The red and blue points may be potential outliers. The red point represents the account with the highest number of posts (101800). Although this account has the highest number of posts, they do not have that many followers. Also, the blue point represents the account with the highest number of followers (Instagram), which doesn’t have that many posts, but has the most followers.

Exercise

Going back to the histogram we made of “Posts”, comment on its shape. Be sure to reference the modality, symmetry and outliers (if any).

ggplot(insta, aes(x = Posts)) +
    geom_histogram(bins=50) + 
    theme(text = element_text(size = 26)) + # increase text size
    labs(x='Number of Posts', y='Count', title='Histogram of Posts') # rename axes and add title

1.2 Center

Graphically, the center of a distribution is where most of the observations are concentrated.

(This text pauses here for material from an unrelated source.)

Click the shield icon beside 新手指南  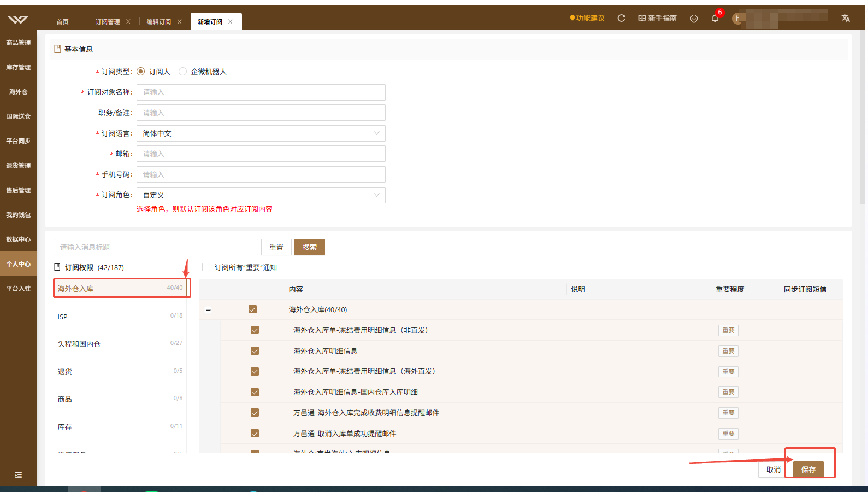[x=694, y=19]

When looking at the center of a distribution, we can use the mean or median.

  • The mean is the average of the observations.
  • The median is the middle observation (i.e., 50% of data above/below it).

Note: If the variable is categorical, you can report the mode (most common/frequent observation)

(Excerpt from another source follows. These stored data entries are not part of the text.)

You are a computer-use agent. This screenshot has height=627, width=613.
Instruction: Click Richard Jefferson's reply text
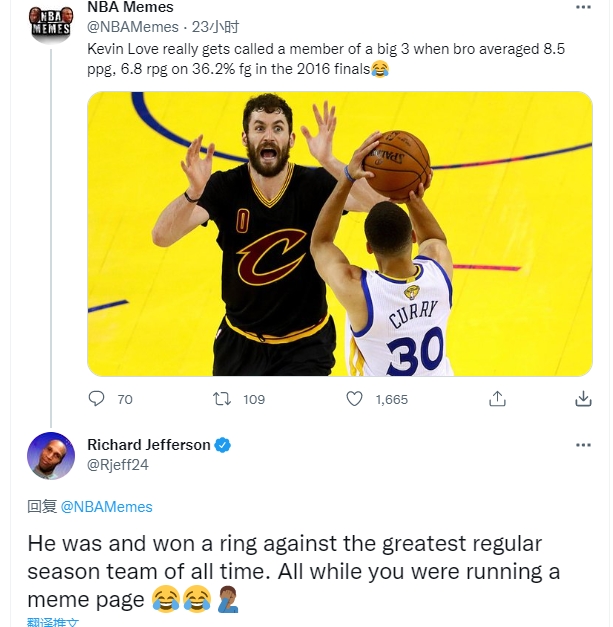(x=290, y=572)
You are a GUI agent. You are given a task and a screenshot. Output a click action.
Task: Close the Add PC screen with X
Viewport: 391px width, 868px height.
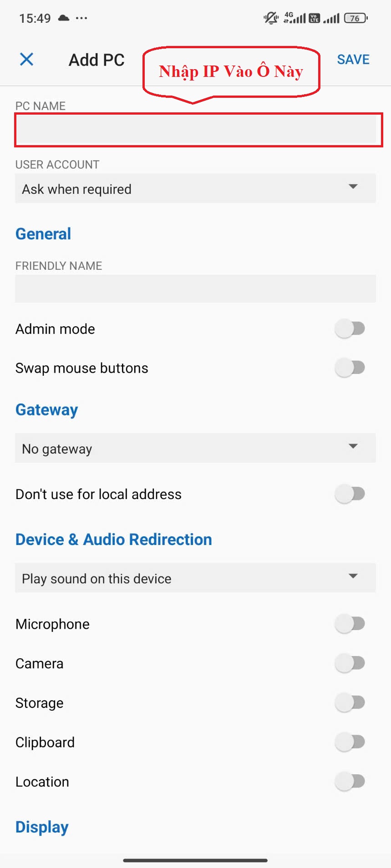coord(27,59)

We can extract these values by using the summarize function:

insta |> 
    summarize(avg_ER = mean(eng_rate), 
              median_ER = median(eng_rate))
A tibble: 1 × 2
avg_ER median_ER
<dbl> <dbl>
2.5525 1.25

1.3 Spread

The spread refers to how much variability there is in the data.

set.seed(930)
data_small <- rnorm(1000, mean = 0, sd = 1)  # Small spread
data_large <- rnorm(1000, mean = 0, sd = 2)  # Large spread

data_tibble <- tibble(
  value = c(data_small, data_large),
  distribution = rep(c("Small Spread", "Large Spread"), each = 1000)
)

# Create histograms with transparency (alpha)
ggplot(data_tibble, aes(x = value, fill = distribution)) +
  geom_histogram(binwidth = 0.5, alpha = 0.5, position = "identity") +
  scale_fill_manual(values = c("blue", "red")) +
  labs(title = "Histograms",
       x = "Value", y = "Frequency") +
  theme(text = element_text(size = 26))

When looking at the spread of a distribution, we can use the standard deviation, interquartile range (IQR) or range (difference between maximum and minimum observation).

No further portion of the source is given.